■ Yapılacak iş
Alevilikle ilgili metnin "Alevilik ve İstismar" ifadesinden "saygı duyulmasını istemişlerdir." ifadesine kadar olan bölümünü, "hoşgörü" yerine "müsamaha" kullanarak yeniden yazın.

■ Verilen metin
Alevilik ve İstismar Edilen Değerler
- 07 Eylül 2017, Perşembe
Zahir ilmi çoktur mahluka satar
Ellerin bağında şakıyıp öter
Varma yakınına yakandan tutar
Hakkın dergâhından düşürür seni
Noksani sakınıp uyma her cana
Bir can içre bin can yeter irfana
Kusuru sende bul düşme yabana
Nefse uyma yoldan düşürür seni
Aleviler başkalarına zarar vermemek koşuluyla inancını yaşayan her kesime saygı duymuş ve onların inançlarını yaşamaları için de destek vermiştir. Bu durum Anayasamızca da teminat altına alınarak, “Din ve Vicdan özgürlüğü” olarak bizlere sunulmuştur. Ancak Alevi toplumunun gösterdiği bu hoşgörü ve herkesimi olduğu gibi kabul etme durumu maalesef karşılık bulamamıştır. Oysa Aleviler, kendi inancı için de saygı duyulmasını istemişlerdir.
Alevilerin düşüncelerinin temelinde hatta inançsal ritüellerinde, sembollerden ve şekilden çok öze değer vermeyi uygun görmüşlerdir.
‘’Dağları harekete geçirmek, kalpleri harekete geçirmekten daha kolaydır’’ ifadesi ile dilde değil, kalpte var olan sevgiyi, iradeyi ve Tanrısal aşkı harekete geçirmek istenmiştir.
Son zamanlarda Aleviler üzerinde müthiş planlar yapılmaktadır!
Hem de temel değerler kullanılarak. İnsanlar duygusal anlamda sömürülerek.
Alevilik bildiğimiz üzere İslam’ın özüdür. İslam’ın Türkçe yorumudur. Orta Asya’dan başlamış ve Balkanlara kadar gitmiştir. Bugün dünyanın çeşitli bölgelerinde Aleviler geleneklerini ve inançlarını uygulamaya devam etmektedir. Bu noktada tüm toplumumuzun bilmesini isteriz ki;
Alevilik Sünniliğe benzemez!
Alevilik Şiiliğe benzemez! Ve hatta Alevilik başka hiçbir inanca benzemez.
Alevilik sadece Aleviliğe benzer.
Alevilik, kadim Anadolu’nun kültürünü taşır. Alevilik Ehl-i Beyt’in İslam anlayışı ne ise bu şekilde yüzlerce yıldır var olma mücadelesi vermiştir. Tüm baskı ve asimilasyon hareketlerine karşı.
En çok İmam Hüseyin’i kendilerine örnek alırlar.

[Öğe arama kayıtları]
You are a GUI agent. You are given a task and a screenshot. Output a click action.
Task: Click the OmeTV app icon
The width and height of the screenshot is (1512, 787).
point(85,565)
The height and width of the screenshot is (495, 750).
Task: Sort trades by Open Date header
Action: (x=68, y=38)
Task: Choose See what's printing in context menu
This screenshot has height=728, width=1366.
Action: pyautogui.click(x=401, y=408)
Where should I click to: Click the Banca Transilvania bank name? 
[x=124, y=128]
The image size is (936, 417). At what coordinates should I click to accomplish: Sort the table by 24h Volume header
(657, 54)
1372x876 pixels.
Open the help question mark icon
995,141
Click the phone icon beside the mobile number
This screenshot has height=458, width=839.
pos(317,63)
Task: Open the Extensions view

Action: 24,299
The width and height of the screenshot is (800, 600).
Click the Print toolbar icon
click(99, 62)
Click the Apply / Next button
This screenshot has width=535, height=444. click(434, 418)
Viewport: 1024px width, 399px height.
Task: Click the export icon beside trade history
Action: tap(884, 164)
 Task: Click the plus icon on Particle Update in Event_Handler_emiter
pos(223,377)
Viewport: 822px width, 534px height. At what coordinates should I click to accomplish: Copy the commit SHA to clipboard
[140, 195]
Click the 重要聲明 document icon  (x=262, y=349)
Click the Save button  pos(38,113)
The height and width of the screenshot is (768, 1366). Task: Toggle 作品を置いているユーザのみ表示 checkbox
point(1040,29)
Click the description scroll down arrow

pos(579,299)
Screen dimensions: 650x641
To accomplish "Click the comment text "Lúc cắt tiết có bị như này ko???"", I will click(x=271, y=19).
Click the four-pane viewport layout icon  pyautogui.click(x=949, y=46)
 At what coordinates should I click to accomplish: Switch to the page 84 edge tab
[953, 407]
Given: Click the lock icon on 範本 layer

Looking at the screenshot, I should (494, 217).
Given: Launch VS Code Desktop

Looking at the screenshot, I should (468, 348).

■ Alıştırma sonucu
Alevilik ve İstismar Edilen Değerler
- 07 Eylül 2017, Perşembe
Zahir ilmi çoktur mahluka satar
Ellerin bağında şakıyıp öter
Varma yakınına yakandan tutar
Hakkın dergâhından düşürür seni
Noksani sakınıp uyma her cana
Bir can içre bin can yeter irfana
Kusuru sende bul düşme yabana
Nefse uyma yoldan düşürür seni
Aleviler başkalarına zarar vermemek koşuluyla inancını yaşayan her kesime saygı duymuş ve onların inançlarını yaşamaları için de destek vermiştir. Bu durum Anayasamızca da teminat altına alınarak, “Din ve Vicdan özgürlüğü” olarak bizlere sunulmuştur. Ancak Alevi toplumunun gösterdiği bu müsamaha ve herkesimi olduğu gibi kabul etme durumu maalesef karşılık bulamamıştır. Oysa Aleviler, kendi inancı için de saygı duyulmasını istemişlerdir.